• [Provided passage]
Groups of children can learn to use computers on their own, irrespective of who or where they are.

 

Groups of children, given access to shared, publicly accessible computers in playgrounds and other public areas, will teach themselves to use the technology on their own.

 

Kiosk NIIT

The original “hole in the wall”, January 1999, Kalkaji, New Delhi, India

 

This was unknown prior to 1999, when it was discovered through a set of experiments conducted by NIIT Limited, an education and training multinational with its headquarters in New Delhi, India.

 

Through what is arguably the largest experiment in primary education in recent times, Sugata Mitra of NIIT went on to discover that the “playground” computers he had invented would:

 

1. Produce computer literacy

2. Improve math and English scores

3. Change social values

4. Improve school attendance

5. Reduce school dropout rates

6. Reduce petty crime

7. Generate local goodwill

8. Benefit boys and girls equally

 

Through five years of rigorous measurements across the Indian subcontinent, his results were verified amongst 40,000 of the world’s poorest children. Almost half of these were girls.

• [Tasks to carry out]
A. Decide whether each statement agrees with the hole-in-the-wall passage, and answer yes or no, quoting the words of the passage that decide it.
(i) NIIT Limited, which ran the experiments, has its headquarters in New Delhi.
(ii) The results were verified among 4,000 of the world's poorest children.
(iii) The playground computers were found to benefit boys and girls equally.
B. Write out, word for word, the part of the hole-in-the-wall passage that opens with "Through five years" and closes with "these were girls.".

• [Material provided]
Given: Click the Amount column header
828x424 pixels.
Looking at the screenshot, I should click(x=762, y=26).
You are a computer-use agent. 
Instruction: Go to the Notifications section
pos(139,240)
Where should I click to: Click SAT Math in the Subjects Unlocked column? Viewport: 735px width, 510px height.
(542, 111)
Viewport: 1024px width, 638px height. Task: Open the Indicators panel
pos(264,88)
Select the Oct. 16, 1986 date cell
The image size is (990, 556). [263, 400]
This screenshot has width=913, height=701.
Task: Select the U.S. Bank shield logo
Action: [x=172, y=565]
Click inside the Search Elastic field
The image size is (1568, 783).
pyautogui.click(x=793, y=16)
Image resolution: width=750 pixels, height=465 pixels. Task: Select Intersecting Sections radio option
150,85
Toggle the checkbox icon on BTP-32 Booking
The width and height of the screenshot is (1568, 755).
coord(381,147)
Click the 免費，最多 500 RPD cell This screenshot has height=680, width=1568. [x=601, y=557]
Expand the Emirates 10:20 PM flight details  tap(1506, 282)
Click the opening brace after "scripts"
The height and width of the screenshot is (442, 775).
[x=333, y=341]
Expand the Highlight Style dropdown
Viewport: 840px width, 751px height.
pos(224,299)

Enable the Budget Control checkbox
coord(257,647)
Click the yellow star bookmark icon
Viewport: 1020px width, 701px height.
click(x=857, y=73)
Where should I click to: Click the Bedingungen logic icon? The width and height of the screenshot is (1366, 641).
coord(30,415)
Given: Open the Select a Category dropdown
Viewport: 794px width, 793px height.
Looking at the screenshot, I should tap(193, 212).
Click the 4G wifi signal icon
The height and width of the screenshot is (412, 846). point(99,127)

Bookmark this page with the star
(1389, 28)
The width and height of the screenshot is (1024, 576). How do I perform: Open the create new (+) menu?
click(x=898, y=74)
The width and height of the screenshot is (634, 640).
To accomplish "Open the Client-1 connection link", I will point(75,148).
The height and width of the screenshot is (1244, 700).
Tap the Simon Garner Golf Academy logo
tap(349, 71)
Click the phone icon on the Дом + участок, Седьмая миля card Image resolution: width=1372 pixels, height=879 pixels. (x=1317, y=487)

• [Results for the exercise]
A.
(i) Yes: "an education and training multinational with its headquarters in New Delhi, India"
(ii) No: "his results were verified amongst 40,000 of the world’s poorest children"
(iii) Yes: "Benefit boys and girls equally"

B.
Through five years of rigorous measurements across the Indian subcontinent, his results were verified amongst 40,000 of the world’s poorest children. Almost half of these were girls.